In cosa ti hanno aiutato il tuo essere torinese e la tua famiglia e la tua cultura di provenienza nell’avere successo qui?
“Credo che tutta la mia vita si basi sul delicato equilibrio tra l’idea di un passato fondante e fondamentale e la propensione verso il cambiamento e il futuro. In qualche modo è proprio la mia famiglia ad avermi dato gli strumenti per credere che questo fosse possibile. Per tanti anni alcuni amici di Torino hanno visto nella mia partenza una cesura con il passato, un abbandono e un saluto e invece la mia famiglia mi ha sempre ispirato a custodire intimamente e quotidianamente il senso di appartenenza alla mia città di origine, il fulcro che contiene tutta la mia storia”.
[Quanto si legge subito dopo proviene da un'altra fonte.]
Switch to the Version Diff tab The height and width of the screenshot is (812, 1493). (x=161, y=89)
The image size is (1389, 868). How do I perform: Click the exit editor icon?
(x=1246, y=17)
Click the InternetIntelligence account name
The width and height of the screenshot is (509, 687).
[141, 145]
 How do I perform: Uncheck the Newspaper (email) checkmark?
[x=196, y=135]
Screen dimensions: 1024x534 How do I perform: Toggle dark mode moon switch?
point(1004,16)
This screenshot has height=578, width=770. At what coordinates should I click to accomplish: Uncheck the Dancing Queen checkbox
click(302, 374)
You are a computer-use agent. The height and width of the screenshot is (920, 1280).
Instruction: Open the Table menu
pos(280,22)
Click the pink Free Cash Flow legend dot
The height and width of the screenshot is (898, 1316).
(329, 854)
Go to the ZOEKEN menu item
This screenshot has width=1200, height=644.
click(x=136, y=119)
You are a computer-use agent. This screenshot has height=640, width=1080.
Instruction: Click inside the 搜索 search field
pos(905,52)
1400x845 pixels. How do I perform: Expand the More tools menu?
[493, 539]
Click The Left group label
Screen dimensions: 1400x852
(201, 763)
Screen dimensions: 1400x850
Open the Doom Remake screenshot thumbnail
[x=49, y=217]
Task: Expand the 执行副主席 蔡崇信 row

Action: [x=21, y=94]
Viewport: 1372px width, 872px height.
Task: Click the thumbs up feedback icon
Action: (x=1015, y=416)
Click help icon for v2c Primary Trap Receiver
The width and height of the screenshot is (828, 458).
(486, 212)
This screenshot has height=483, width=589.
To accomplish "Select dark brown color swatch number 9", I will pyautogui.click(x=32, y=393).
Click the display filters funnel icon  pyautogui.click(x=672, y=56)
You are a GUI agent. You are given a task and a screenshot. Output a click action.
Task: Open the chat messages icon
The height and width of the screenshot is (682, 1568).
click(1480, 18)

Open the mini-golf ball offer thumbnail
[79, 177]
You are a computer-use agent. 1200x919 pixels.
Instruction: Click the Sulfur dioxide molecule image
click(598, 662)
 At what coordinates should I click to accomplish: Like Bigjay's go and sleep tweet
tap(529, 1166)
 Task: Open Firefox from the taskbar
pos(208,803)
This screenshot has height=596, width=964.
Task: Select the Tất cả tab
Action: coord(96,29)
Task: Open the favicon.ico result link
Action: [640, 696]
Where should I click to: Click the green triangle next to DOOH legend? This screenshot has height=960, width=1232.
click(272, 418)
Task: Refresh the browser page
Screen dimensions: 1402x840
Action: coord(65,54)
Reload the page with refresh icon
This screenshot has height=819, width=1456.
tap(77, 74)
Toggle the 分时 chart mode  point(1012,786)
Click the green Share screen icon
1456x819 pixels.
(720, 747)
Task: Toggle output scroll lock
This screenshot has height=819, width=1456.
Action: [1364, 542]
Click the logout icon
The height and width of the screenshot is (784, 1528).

Ti manca qualcosa della tua città?
“Certamente della mia città mi mancano moltissime cose ma più di tutto la mia famiglia e i miei amici nella loro presenza e vicinanza, il verde della collina e l’apertura della campagna circostante e le periferie e le zone industriali che quando torno a Torino, almeno due volte all’anno, attraverso in macchina con la musica ad avvolgere le notti… e l’architettura barocca che per me rende la mia città un piccolo gioiello da riscoprire ancora.
Del mio essere torinese forse il senso di orgoglio mi ha rafforzato nel trovare il mio spazio a New York in un’identità fatta di più aspetti. Devo alla resilienza e all’amore incondizionato della mia famiglia i valori e il senso di protezione più grande. Un altro aspetto che ho sempre sentito forte in quanto italiano in America è il legame con la parte umanistica dei miei studi, che forse negli anni del liceo sembravano lontani dalla fascinazione per la musica in inglese della cultura pop”.
Come coniughi quindi le tue due “anime”?
“Solo recentemente, grazie ad un’allieva che mi ha invitato a vedere una performance di “Antigone in Ferguson”, in cui lei cantava nel coro, ho visto un collegamento tra i testi che studiavo al liceo e la musica che ascoltavo e ho provato la commozione profonda di vedere riuniti tutti gli aspetti del mio bisogno di appartenenza a una comunità più grande. Vedere in una chiesa di Dumbo, a Brooklyn, una rappresentazione di una tragedia di Sofocle, infusa e mescolata con brani gospel composti in memoria di Michael Brown, di un arrangiatore e compositore di St. Louis, seguita da un dialogo aperto tra cantanti, attori, assistenti sociali e membri del NYPD e del pubblico, è stato uno dei momenti più potenti in assoluto di tutti gli anni della mia vita negli Stati Uniti. Ho visto ancora una volta come la musica può davvero essere strumento catartico e di sublimazione che può aprire a un dialogo immediato e necessario anche se complesso”.